You simply define the message selector as a new Spring bean in the Citrus application context and reference it in your test action property.

<bean id="specialMessageSelector" 
    class="com.consol.citrus.special.TimeBasedMessageSelector"/>

Now let us have a look at how you reference the selector in your test case:

XML DSL

<purge-channels message-selector="specialMessageSelector">
  <channel name="someChannelName"/>
  <channel name="anotherChannelName"/>
</purge-channels>

Java DSL designer


@Autowired
@Qualifier("specialMessageSelector")
private MessageSelector specialMessageSelector;

@CitrusTest
public void purgeTest() {
    purgeChannels()
        .channelNames("ch1", "ch2", "ch3")
        .selector(specialMessageSelector);
}

Java DSL runner


@Autowired
@Qualifier("specialMessageSelector")
private MessageSelector specialMessageSelector;

@CitrusTest
public void purgeTest() {
    purgeChannels(action ->
        action.channelNames("ch1", "ch2", "ch3")
                .selector(specialMessageSelector));
}

In the examples above we use a message selector implementation that gets injected via Spring IoC container.

Purging channels in each test case every time is quite exhausting because every test case needs to define a purging action at the very beginning of the test. A more straight forward approach would be to introduce some purging action which is automatically executed before each test. Fortunately the Citrus test suite offers a very simple way to do this. It is described in testsuite-before-test.

When using the special action sequence before test cases we are able to purge channel destinations every time a test case executes. See the upcoming example to find out how the action is defined in the Spring configuration application context.

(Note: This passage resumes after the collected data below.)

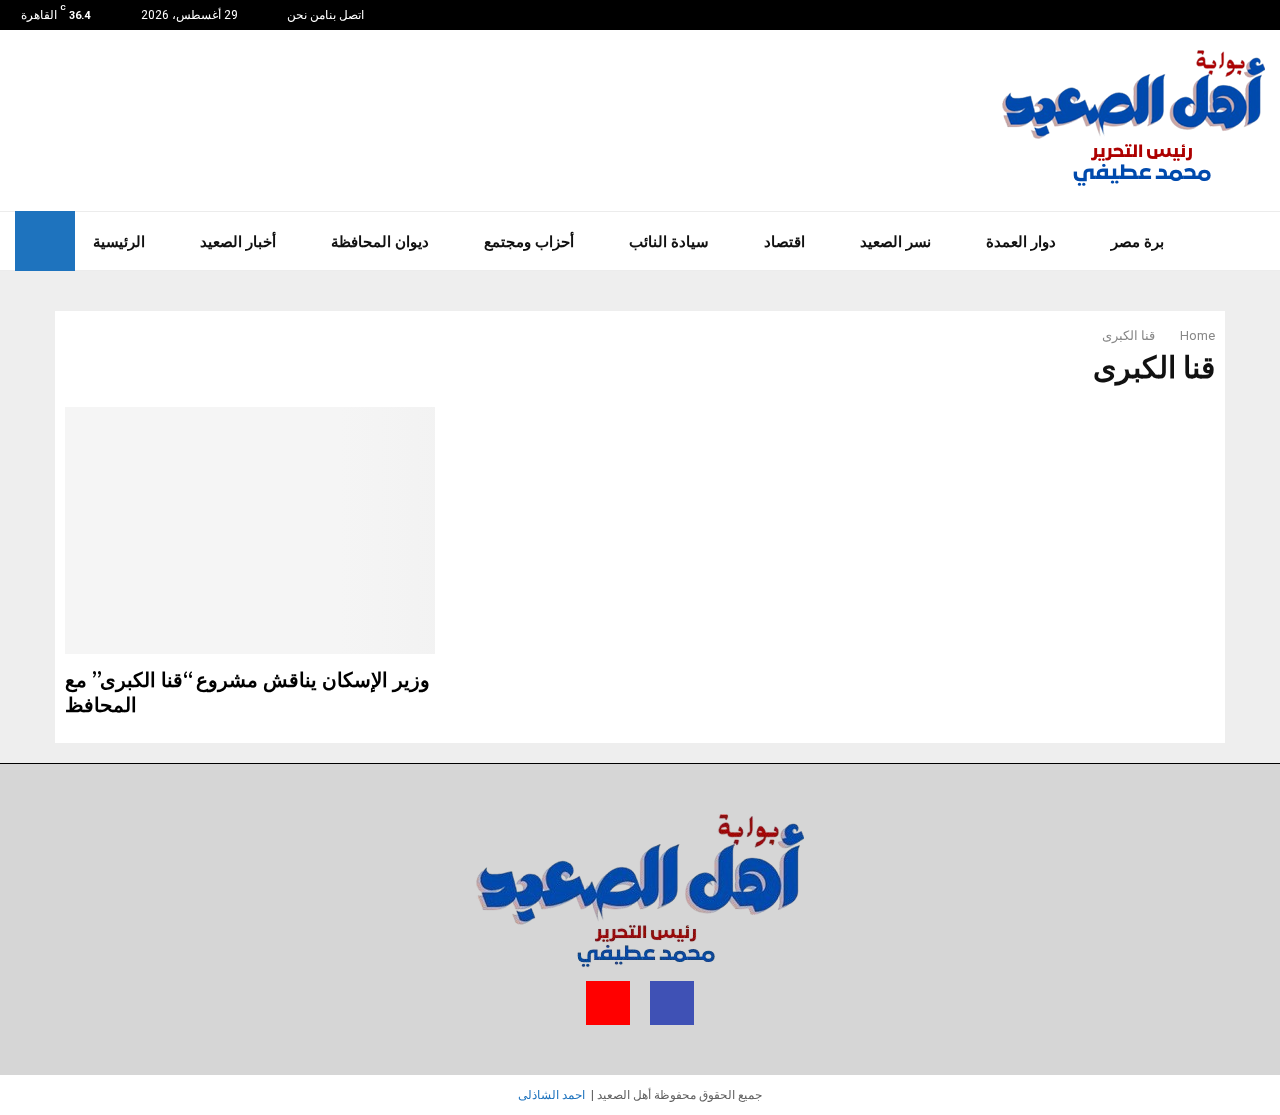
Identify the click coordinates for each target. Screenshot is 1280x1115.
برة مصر (1137, 241)
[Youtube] (1238, 15)
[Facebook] (1249, 15)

<citrus:before-test id="purgeBeforeTest">
    <citrus:actions>
        <purge-channel>
            <channel name="fooChannel"/>
            <channel name="barChannel"/>
        </purge-channel>
    </citrus:actions>
</citrus:before-test>

Just use this before-test bean in the Spring bean application context and the purge channel action is active. Obsolete messages that are waiting on the message channels for consumption are purged before the next test in line is executed.

Tip Purging message channels becomes also very interesting when working with server instances in Citrus. Each server component automatically has an inbound message channel where incoming messages are stored to internally. So if you need to clean up a server that has already stored some incoming messages you can do this easily by purging the internal message channel. The message channel follows a naming convention {serverName}.inbound where {serverName} is the Spring bean name of the Citrus server endpoint component. If you purge this internal channel in a before test nature you are sure that obsolete messages on a server instance get purged before each test is executed.